- Half Hell Location in North Carolina Half Hell Location in the United States
- Coordinates: 34°2′26″N 78°9′19″W﻿ / ﻿34.04056°N 78.15528°W
- Country: United States
- State: North Carolina
- County: Brunswick
- Elevation: 30 ft (9.1 m)
- Time zone: UTC-5 (Eastern (EST))
- • Summer (DST): UTC-4 (EDT)
- GNIS feature ID: 1020587

= Half Hell, North Carolina =

Half Hell is an unincorporated community in Brunswick County, North Carolina, United States.

The settlement is located on Highway 906, approximately 2 mi south of Bolivia. "Half Hell Swamp" is located approximately 2 mi south of Half Hell.

==History==
The settlement's name may have originated in the 1800s when settlers migrating south encountered dense swamps located there.

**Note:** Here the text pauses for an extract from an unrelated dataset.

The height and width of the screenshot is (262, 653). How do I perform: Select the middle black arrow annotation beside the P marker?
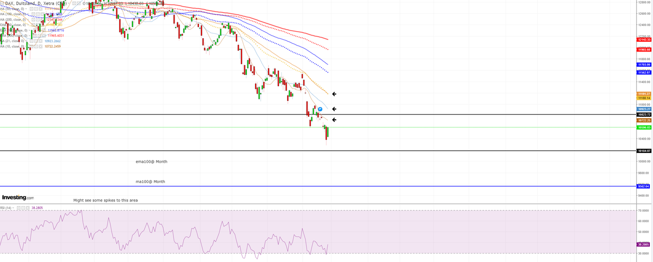pos(334,109)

Unable to cross, they settled at that location "halfway to hell". The name "Half Hell" may have also originated from the area's early reputation for illegal activities, particularly moonshining. Finally, the name may have been a reference to the midway point—"half way to hell"—for local farmers traveling to Southport to pay their taxes.

Greenlands Farm is located in Half Hell. The Half Hell Folk Festival was held at the farm in 2015 and 2017.

Half Hell is also home to Half Hell's Horses and the Brunswick County Buckers youth riding club.